▶ _The problem_
Copy out all lines in the data below containing the string "agent".

***** Extracted records *****

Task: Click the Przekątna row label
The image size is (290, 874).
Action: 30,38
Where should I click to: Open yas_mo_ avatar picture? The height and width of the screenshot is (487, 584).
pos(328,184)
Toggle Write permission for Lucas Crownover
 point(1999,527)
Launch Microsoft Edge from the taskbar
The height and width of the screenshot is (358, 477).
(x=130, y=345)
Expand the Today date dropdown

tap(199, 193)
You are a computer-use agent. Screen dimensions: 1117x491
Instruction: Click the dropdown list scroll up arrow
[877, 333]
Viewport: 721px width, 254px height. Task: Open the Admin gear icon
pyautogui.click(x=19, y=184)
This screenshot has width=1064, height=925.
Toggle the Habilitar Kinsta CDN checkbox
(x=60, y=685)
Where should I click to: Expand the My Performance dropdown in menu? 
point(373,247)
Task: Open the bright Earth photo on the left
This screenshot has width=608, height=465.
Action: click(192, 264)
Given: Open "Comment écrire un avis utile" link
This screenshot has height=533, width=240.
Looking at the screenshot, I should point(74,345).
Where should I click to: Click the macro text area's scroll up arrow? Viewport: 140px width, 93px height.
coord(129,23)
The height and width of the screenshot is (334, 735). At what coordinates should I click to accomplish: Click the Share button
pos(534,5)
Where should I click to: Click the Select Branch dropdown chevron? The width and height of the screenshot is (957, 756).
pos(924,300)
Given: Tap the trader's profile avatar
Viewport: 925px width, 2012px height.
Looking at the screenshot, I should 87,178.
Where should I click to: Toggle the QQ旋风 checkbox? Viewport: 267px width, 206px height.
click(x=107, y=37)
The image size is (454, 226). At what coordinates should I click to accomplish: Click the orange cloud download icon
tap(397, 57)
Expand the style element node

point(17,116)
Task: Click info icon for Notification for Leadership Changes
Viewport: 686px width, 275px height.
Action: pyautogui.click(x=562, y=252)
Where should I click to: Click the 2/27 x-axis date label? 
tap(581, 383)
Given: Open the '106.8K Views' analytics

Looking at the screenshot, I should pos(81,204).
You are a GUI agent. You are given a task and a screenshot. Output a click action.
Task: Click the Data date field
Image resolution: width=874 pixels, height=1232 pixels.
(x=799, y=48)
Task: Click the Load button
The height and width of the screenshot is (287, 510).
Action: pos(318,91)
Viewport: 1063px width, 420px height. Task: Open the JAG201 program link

*****

▶ _Result of this exercise_
You are a computer-use agent. Screen dimensions: 1117x491
You are a GUI agent. You are given a task and a screenshot. Output a click action.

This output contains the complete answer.